Of course, America has many brilliant teachers. And aptitude is but one measure of teaching ability. Lots of teachers will be able to help their students achieve the new higher standards. But numerous teachers are also below average in both aptitude and teaching ability. So, the general point holds: America has not built a teaching force anywhere near the standards that are being set for tomorrow’s students. Our presidential candidates are fond of saying that the U.S. will be number one in the world in education—that our students will achieve with the best in the world. That will never happen if our teachers are not also the best in the world.

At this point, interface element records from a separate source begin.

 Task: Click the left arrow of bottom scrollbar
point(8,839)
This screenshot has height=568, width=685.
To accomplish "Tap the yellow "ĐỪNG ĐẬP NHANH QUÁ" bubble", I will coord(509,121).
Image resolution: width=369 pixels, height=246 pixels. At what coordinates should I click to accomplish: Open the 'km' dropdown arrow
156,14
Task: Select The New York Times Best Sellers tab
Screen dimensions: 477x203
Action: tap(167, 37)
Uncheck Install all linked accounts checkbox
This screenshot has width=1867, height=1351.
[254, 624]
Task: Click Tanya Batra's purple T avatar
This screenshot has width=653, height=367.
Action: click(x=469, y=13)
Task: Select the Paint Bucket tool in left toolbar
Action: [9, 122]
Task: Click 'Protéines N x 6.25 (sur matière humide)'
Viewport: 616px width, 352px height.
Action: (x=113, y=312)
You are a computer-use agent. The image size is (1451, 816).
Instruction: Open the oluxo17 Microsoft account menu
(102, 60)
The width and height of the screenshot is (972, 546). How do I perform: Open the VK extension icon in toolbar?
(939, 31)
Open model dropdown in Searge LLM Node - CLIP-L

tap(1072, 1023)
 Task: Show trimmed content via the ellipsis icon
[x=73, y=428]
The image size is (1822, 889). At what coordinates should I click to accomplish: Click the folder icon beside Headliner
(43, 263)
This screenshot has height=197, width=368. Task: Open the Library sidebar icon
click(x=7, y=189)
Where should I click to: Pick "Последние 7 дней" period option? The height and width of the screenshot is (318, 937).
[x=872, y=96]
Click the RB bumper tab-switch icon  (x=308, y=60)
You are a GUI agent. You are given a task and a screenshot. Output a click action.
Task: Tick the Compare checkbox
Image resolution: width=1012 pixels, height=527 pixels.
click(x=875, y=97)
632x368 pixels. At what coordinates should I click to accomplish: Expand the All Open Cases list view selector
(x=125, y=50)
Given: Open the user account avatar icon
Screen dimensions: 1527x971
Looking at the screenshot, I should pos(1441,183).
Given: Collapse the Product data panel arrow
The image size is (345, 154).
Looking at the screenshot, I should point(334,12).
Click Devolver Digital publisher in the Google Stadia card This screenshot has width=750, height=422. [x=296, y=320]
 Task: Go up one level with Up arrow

In my new book, I make precisely this argument—and suggest how we can do better. The Best Teachers in the World: Why We Don’t Have Them and How We Could observes, as is now customary, that nothing is more important for student achievement than teacher quality. The quality of a nation’s schools cannot rise above the quality of its teachers. The book argues—and this is far from customary—that the nation is just not serious about teacher quality. Our current policies have not a prayer of producing the best teachers in the world. We spend the most per pupil on public education in the world, but over 20 nations compensate teachers more highly. We draw teaching candidates on average from the least able high school graduates. We train teachers in non-selective colleges and universities. We do not recognize merit on the job. These are not practices that attract and retain the best and the brightest in teaching.

Doing better will require much more than currently favored reforms. New teacher evaluation systems, the bipartisan rage today, are a step in the right direction, but a small step. We can’t evaluate and fire our way to a great teaching pool. We must elevate the status of the profession, the attractiveness of the work, and the compensation for doing it. We need to recognize that quality teaching is intellectual demanding, requiring deep academic knowledge, research-based training, and rigorously guided practice. Teaching must uphold standards commensurate with those we aim to hold for our students.

But these are all just platitudes—and familiar ones—if not backed by measures that can truly move the profession. The book makes three recommendations: a much smaller, selective, intellectually engaged, and better compensated teaching force supported by technology; an open, transparent, and accountable system of preparation and professional development that drives out inferior providers and rewards success; and increased responsibility for teacher development in the hands of principals, who may be the strongest determinant of teacher quality on the job. These reforms are decidedly not more of the same. Each would be devastating to some element of the status quo. Each will be fought tooth and nail by vested interests. So be it. Our willingness as a nation to fight for the best teachers in the world is the best measure of our commitment to the future achievement of our children.